(EXCERPTED TEXT)
Using machine learning to predict water levels at Elephant Butte
New Mexico's flagship lake has been low for decades - I utilize machine learning tools to understand the issue better.
Climate change is making the future of water more uncertain in New Mexico. New Mexico is a semi-arid desert with the smallest amount of freshwater as a percentage of surface area out of all 50 US states (USGS, 2024). The main water feature in the state is the Rio Grande, which starts in the high mountains of Southern Colorado, meanders through the center of New Mexico from the North to the South, and becomes the defining border between Texas and Mexico until it reaches the Gulf of Mexico. All along the Rio Grande, people have been dependent on the river as their primary source of water for thousands of years. The future of the river is in question as the climate changes and water extraction from the river and local groundwater exceed replacement rates (RGISC, 2024).
The river’s vulnerability is evident when you analyze the decreasing water levels of the man-made reservoirs along the Rio Grande. The largest reservoir is the Elephant Butte Reservoir in South-Central New Mexico. Elephant Butte Dam was completed in 1916, and at the time of construction, was the second largest of its kind in the world (Briseno, 2020). The dam provides renewable electricity to Southern New Mexico and several neighboring states. Elephant Butte is also the largest lake in New Mexico where people recreate. The main reason water is released is for irrigation in downstream areas (Phillips, 2020). The water level of the reservoir has varied greatly over time but has not been above 35 percent full for decades, as seen in Figure 1.
This project is an attempt to understand the variables that affect the water level of the Elephant Butte Reservoir and test relevant variables’ predicting capabilities using regression and machine learning techniques. The water level of the reservoir is affected by many factors - local drought, snow melt in Southern Colorado, evaporation, changing water laws, and groundwater extraction, to name a few. Furthermore, ongoing lawsuits between Texas and New Mexico underline the urgency of the issue as each state fights for water security (Blanco, 2024). Elephant Butte’s water level is determined by a complex system that is not fully explained with the models presented in this project, but evidence is presented that could guide policymakers to make informed decisions regarding sustainable water use.
Data
To analyze the fluctuating water level at Elephant Butte Reservoir, I utilized data from the United States Geological Survey (USGS), Water Data for Texas, Colorado State University (CSU), and The National Oceanic and Atmospheric Administration (NOAA). The dependent variable is the Elephant Butte reservoir's average monthly water level.
Groundwater levels and precipitation in Las Cruces, New Mexico, from USGS, were analyzed to capture the effect of the local agriculture industry, well water extraction, and the health of the local water table. Las Cruces, located in Dona Ana County, is the first significant city downstream from Elephant Butte Reservoir. Dona Ana County is the most productive pecan-growing region in the United States. Pecan trees are notoriously water-intensive, helping drive the agriculture industry in the state responsible for 76 percent of total withdrawals in the State of New Mexico. Sufficient data on water use and pecan production in New Mexico is lacking, but groundwater levels are shown to be directly tied to local uses, and the health of nearby rivers and streams (NMOSE, 2019).

(SHORT TASK)
Carry the Elephant Butte water-level article forward from its final sentence, on groundwater levels being tied to local uses.

(DATA)
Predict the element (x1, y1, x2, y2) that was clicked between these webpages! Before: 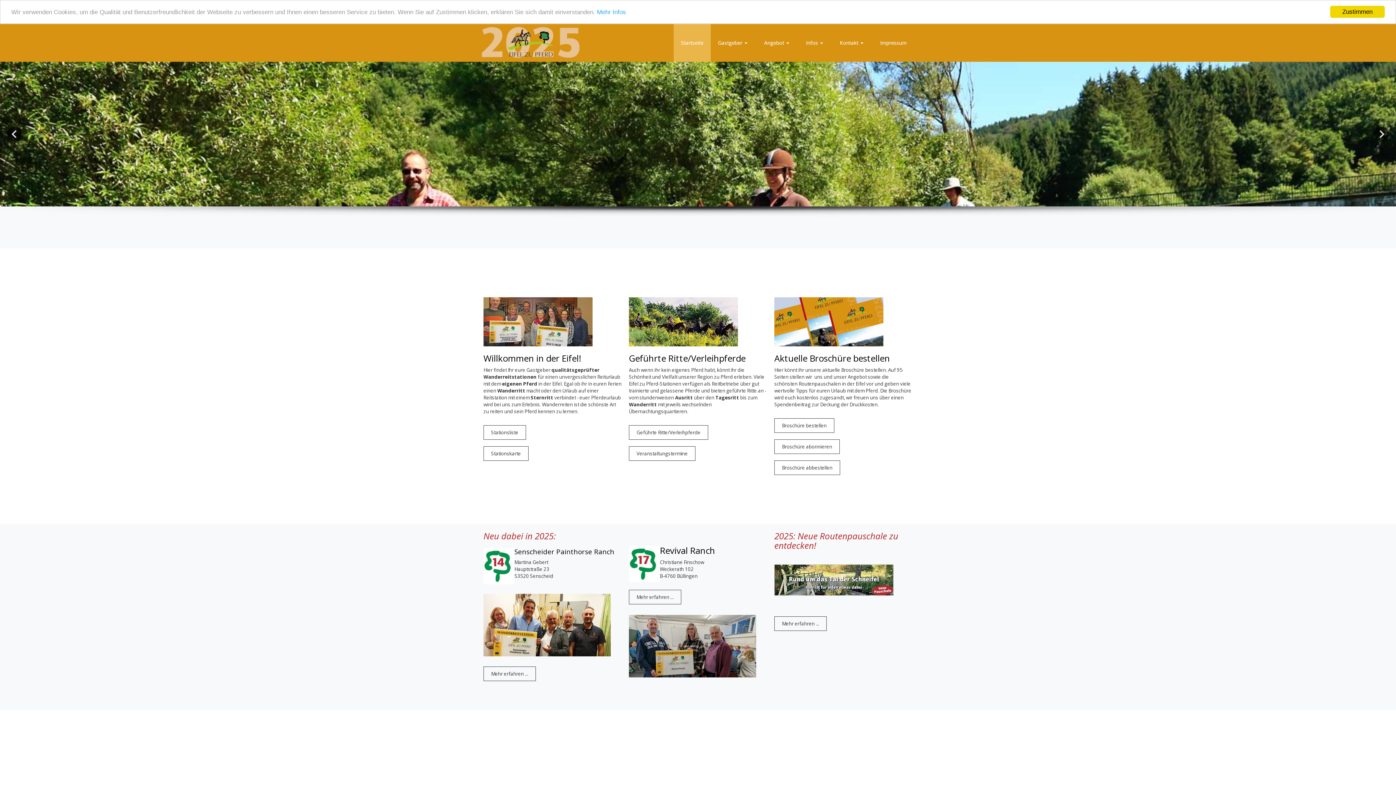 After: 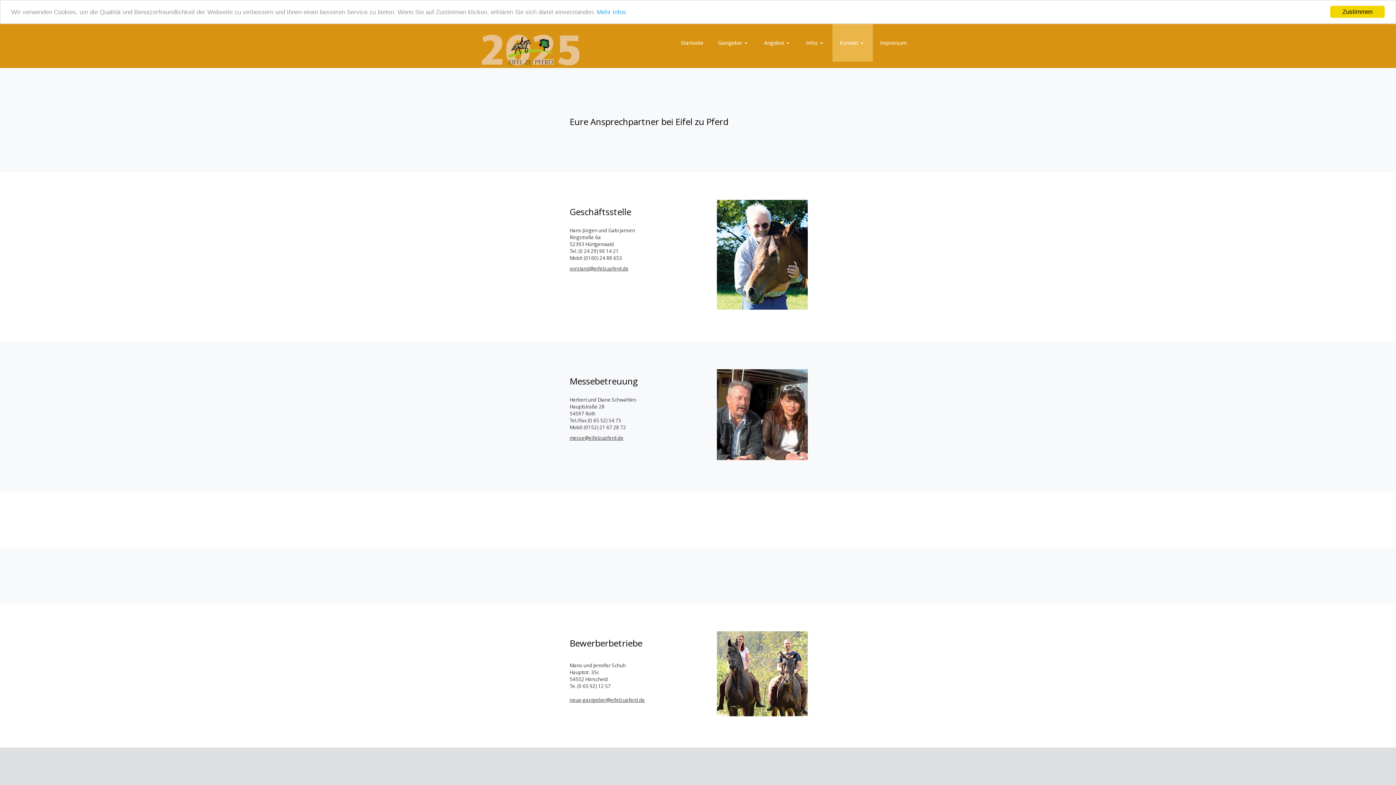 Action: label: Kontakt bbox: (832, 24, 873, 61)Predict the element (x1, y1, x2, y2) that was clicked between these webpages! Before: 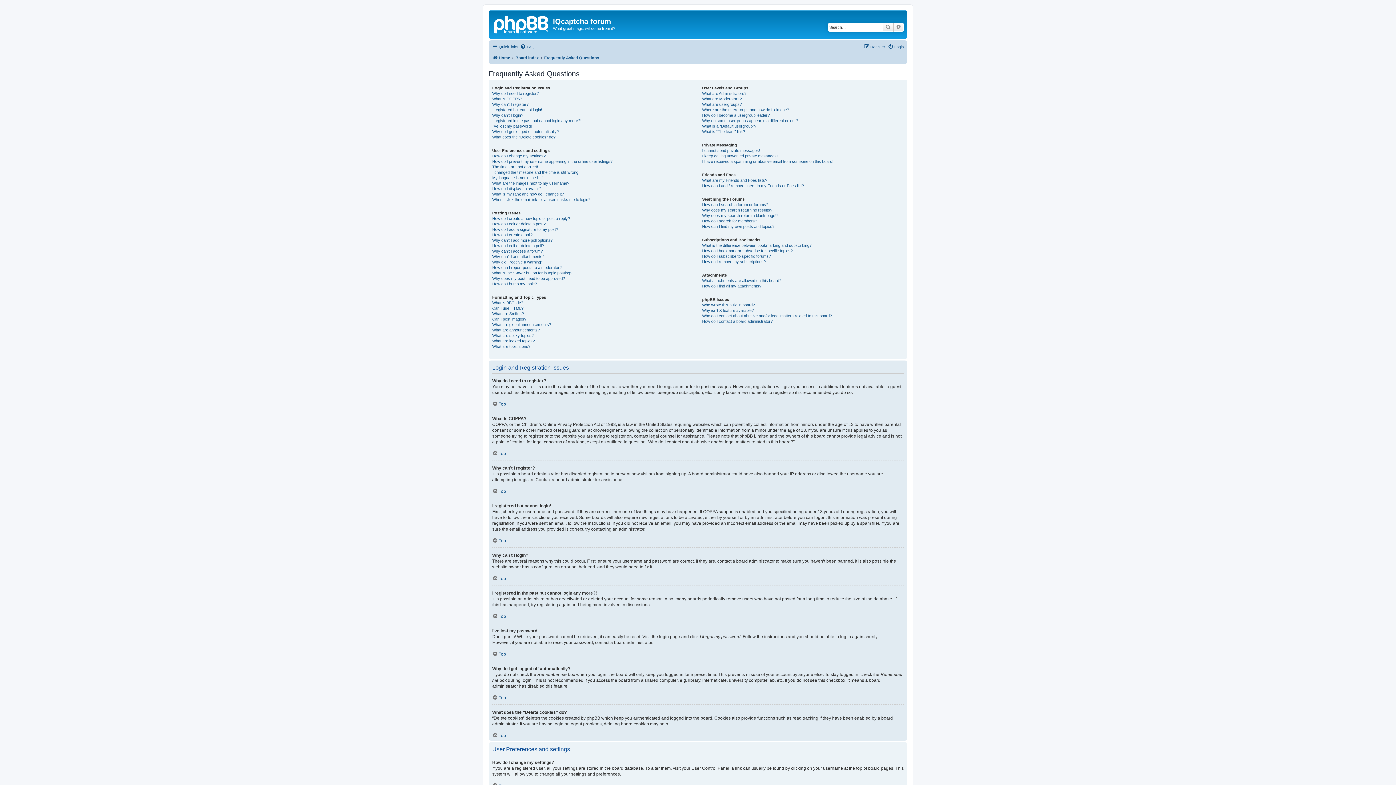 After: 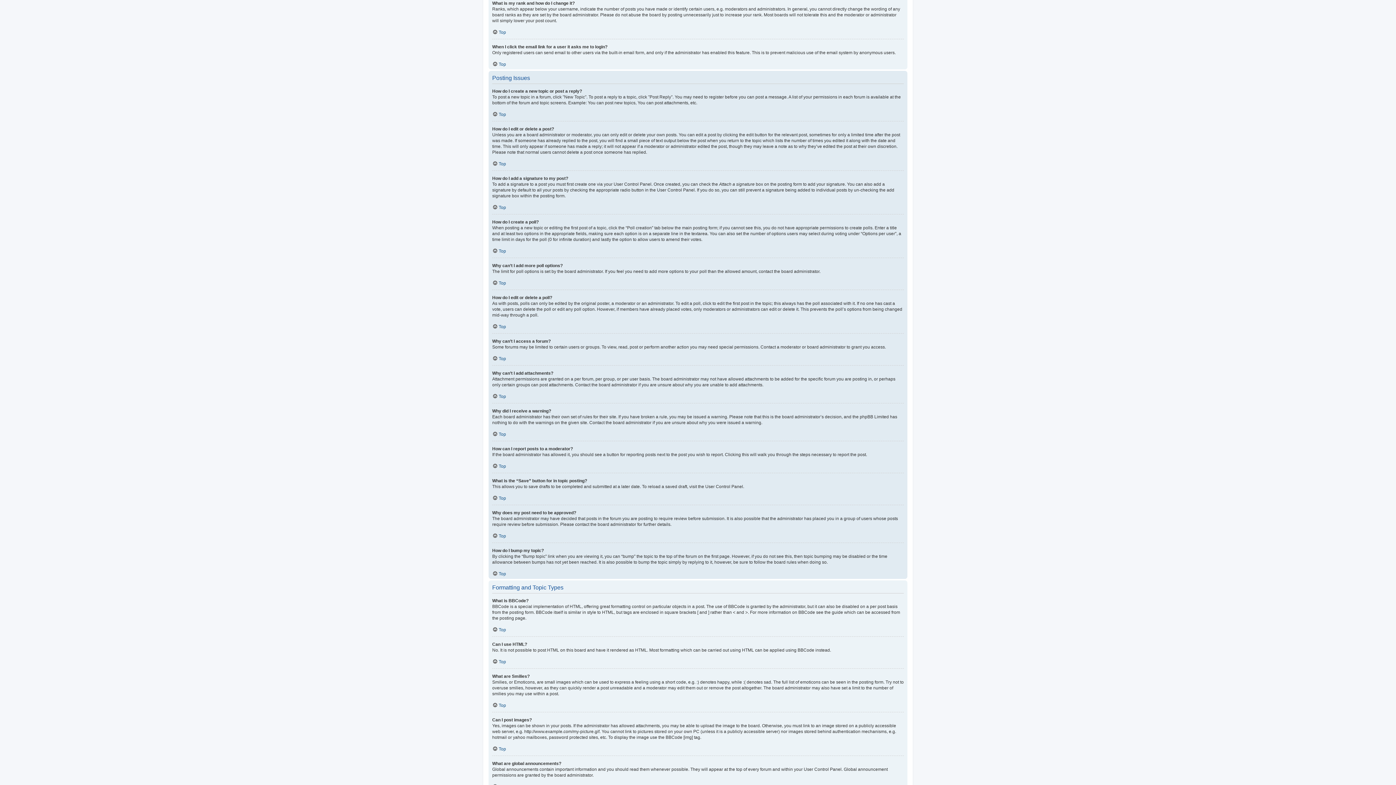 Action: label: What is my rank and how do I change it? bbox: (492, 191, 564, 196)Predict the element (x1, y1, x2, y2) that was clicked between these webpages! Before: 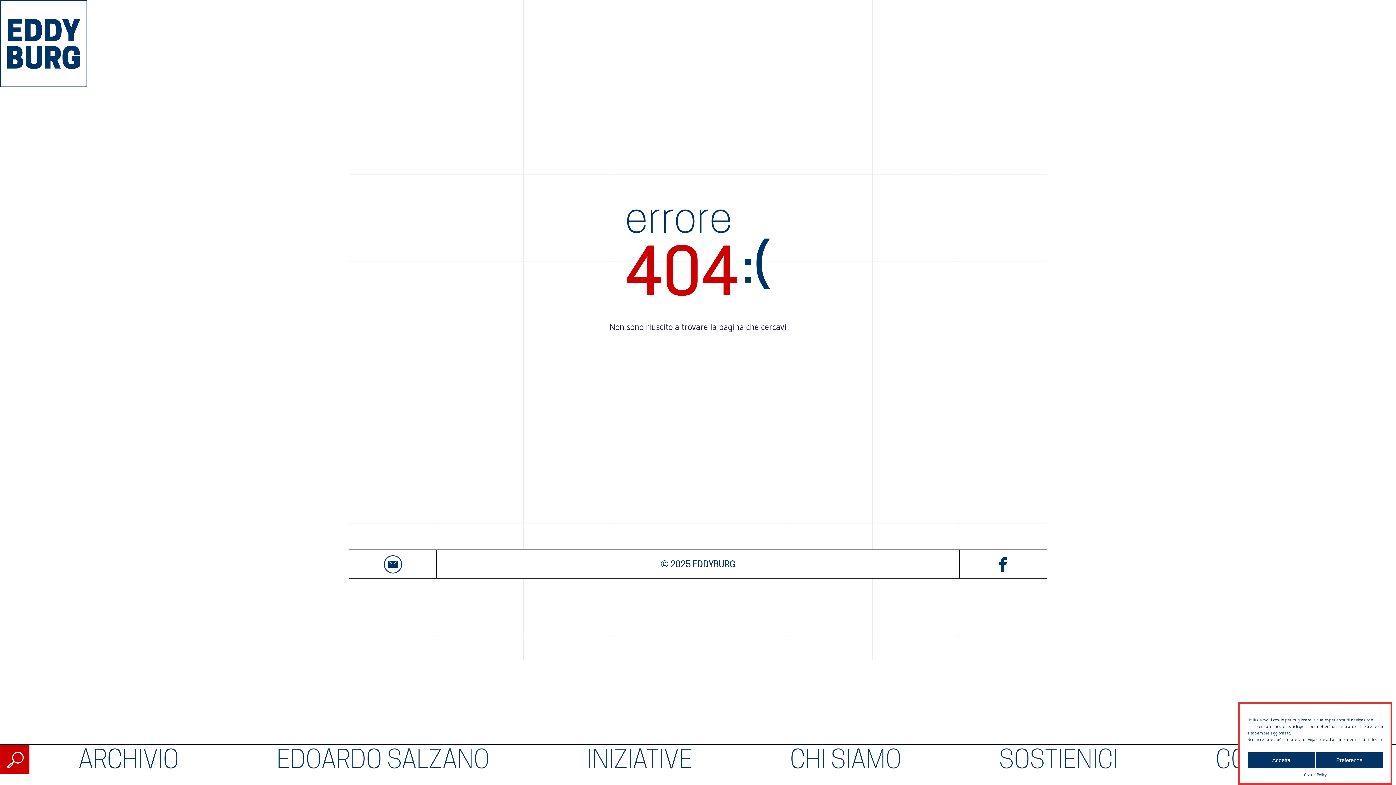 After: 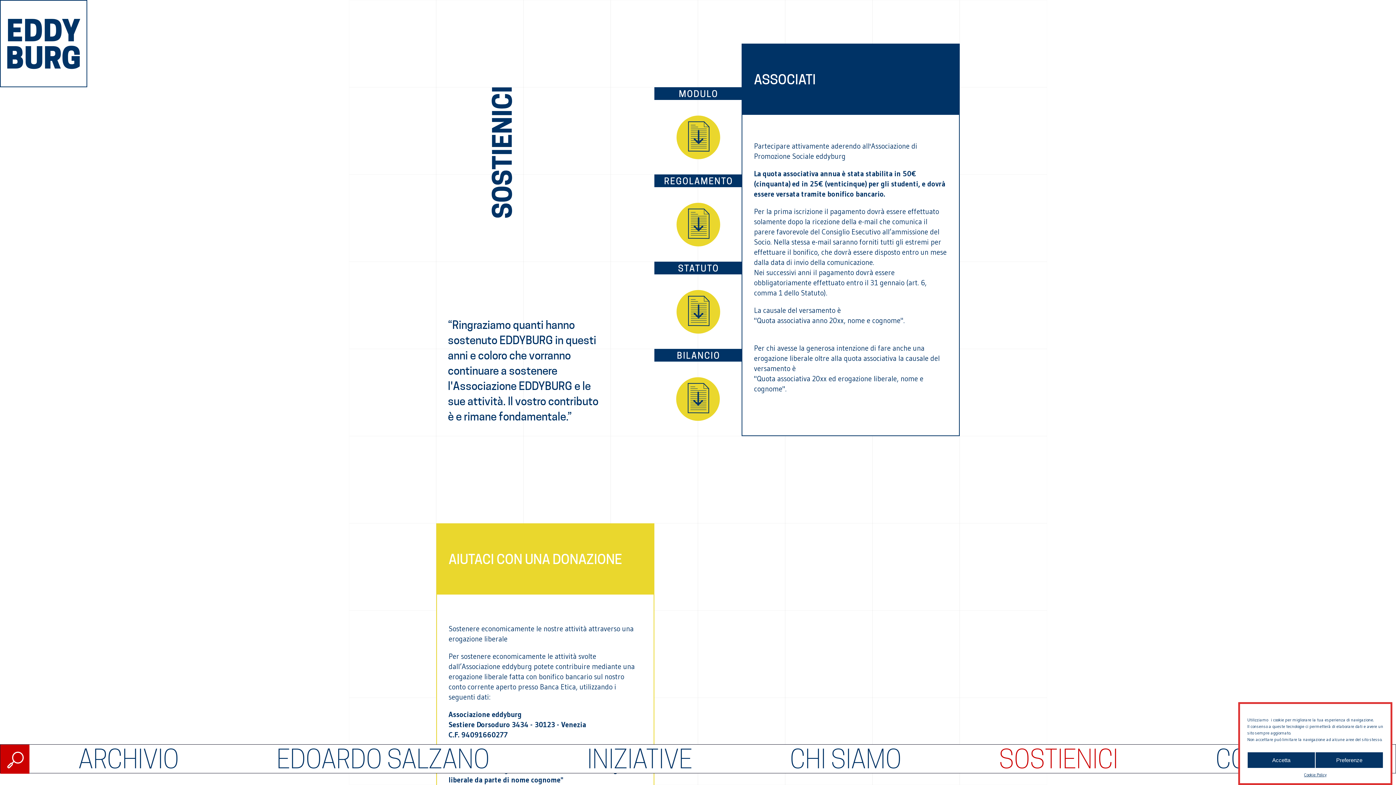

(RESULT BELOW)
Historical weather patterns were also captured in this analysis. Sierra County monthly temperature data was analyzed to capture possible effects of evaporation at Elephant Butte. Other data collected near Elephant Butte Reservoir include the flow rate of the Rio Grande above and below the reservoir. San Acacia is one of the last USGS stations measuring the flow rate of the Rio Grande before it gets to Elephant Butte. Once the water reaches San Acacia, it can no longer be diverted to Acequias for irrigation, as it is throughout Central and Northern New Mexico (Phillips, 2005).
Drought and wetness indices were captured to help further explain the water demand of farmers in Southern New Mexico and the water supply for the upper Rio Grande basin. These variables were captured from drought.gov. These two variables could be seen as inverses of each other, and they largely are, but not always. An absence of drought does not always mean there is moisture, and vice versa.
Further upstream, snowfall data from Wolf Creek Ski area in the San Juan mountains of Southern Colorado was analyzed to help represent the significant contribution of water Elephant Butte receives from snow melt every spring.
Other relevant data is sure to be missing from this analysis regarding Rio Grande water sharing (and fighting) between New Mexico, Colorado, Texas, and Mexico. Ongoing lawsuits between New Mexico and Texas highlight the obvious struggle for water rights between the states, and future prediction models should attempt to capture that complexity.
Data Cleaning
Several missing observations had to be accounted for in this analysis. Each variable has a varying level of completeness, which limited the timeline analyzed and, ultimately, the variables that were used.
First, the Wolf Creek snowfall data ended in 2001, and similar data was difficult to attain. Nevertheless, an analysis of the explanatory power of this variable was conducted, and for reasons explained in the next section of this paper, the Wolf Creek snowfall data was omitted from all of the prediction models.
Second, there was an observation missing for October 2016 in the San Acacia flow rate data. To compensate for this, an observation was created by replacing the NA with the average of all other October observations in the dataset.
Third, the data set on groundwater levels in Las Cruces, NM had gaps that were replaced with best estimates. There were 18 sporadic months missing in the 1980s, 1990s, and 2000s, and a significant gap from March 2011 to December 2022. All of these missing variables were filled using spline interpolation - which effectively estimates the trend line between available data points (see Figure 2).
Feature Engineering
Two sets of variables were created to help improve the predicting capabilities of the models: 10 snowfall lags and 11 monthly dummies; and the drought and wetness indices were constructed using the spectrum of drought and wetness indexes provided by NOAA on drought.gov. The NOAA provides indices of drought severity in a spectrum of D0:D4 and wetness severity in W0:W4. For the purpose of this prediction exercise, these two spectrums were aggregated to capture the severity of each index in simpler form.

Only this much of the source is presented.